ONE: Bundle up and go for a walk. One of my favorite things about fall is going for walks and enjoying the wonderful weather. With this stressful school year, it is good to take a break during your day and enjoy some fresh air. Besides, the trees are lovely this time of year.

TWO: Great places to go for a walk in the Fresno/Clovis area are the Old Town Clovis and Dry Creek bike trails. The trails in and around Woodward Park and the San Joaquin River Parkway are nice to walk on a fall day.

THREE: Drink warm drinks during this cold and inclement weather. It is comforting to warm up with a hot drink. Some drinks I enjoy during this season are Pumpkin Roobois tea from Trader Joe?s, Chai Tea or Pumpkin Spice Chai Tea and hot coffee.

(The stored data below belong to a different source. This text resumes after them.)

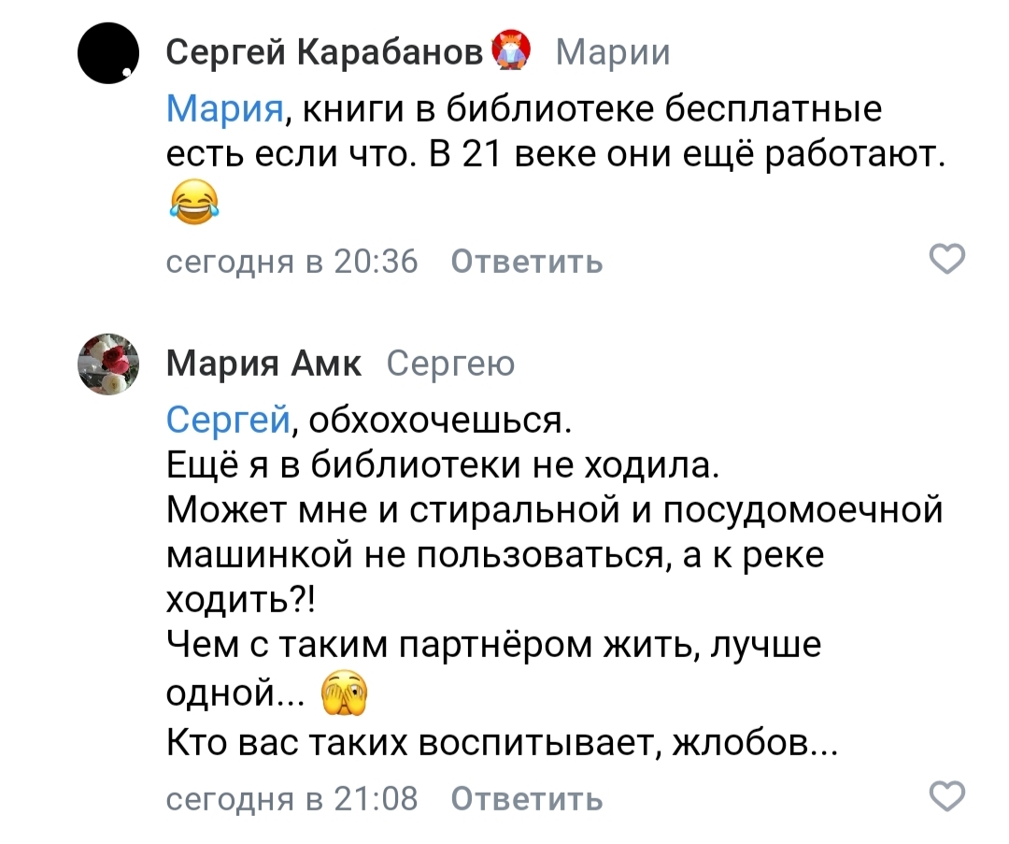Click the "сегодня в 20:36" timestamp
The image size is (1009, 844).
point(291,262)
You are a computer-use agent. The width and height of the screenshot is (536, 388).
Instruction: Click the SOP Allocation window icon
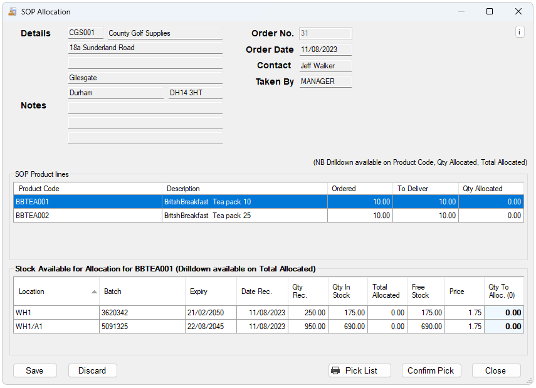[14, 11]
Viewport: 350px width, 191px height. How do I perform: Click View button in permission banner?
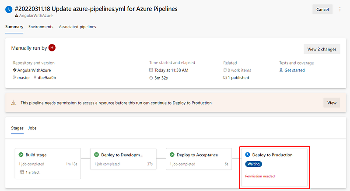(332, 103)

FOUR: Baking is one of my favorite things to do because you get to put your chemistry creation or recipe together, and after its done, you get to eat it! There are so many options when it comes to baking. What I enjoy making during this season are apple muffins, pumpkin bread, carmel apples and of course, pecan pie.

FIVE: Go to the Avila Valley Barn on the central coast on the way to Pismo Beach. The barn is located just before you arrive to Avila Beach . Here you can get fresh fruits and vegetables, pumpkins and baked goodies. You can also go on a hayride out to the pumpkin patch. Plus Avila Beach is the best beach within a three hour drive.

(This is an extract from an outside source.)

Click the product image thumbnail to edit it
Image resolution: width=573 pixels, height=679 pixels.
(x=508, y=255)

So the next time you are not sure how to enjoy fall, just do one of these steps and your fall will be full of flavor, travel and fun. These are my top five tips on how to enjoy fall so I encourage readers to share their ideas on how to have a fun fall experience.

For more opinions, read the Oct. 9 article, Junior councils girls at annual trip, shares experience .

By |2013-10-10T00:00:00+00:00October 10th, 2013|Column, Uncategorized|0 Comments

Campus insider: Lead by example (PODCAST)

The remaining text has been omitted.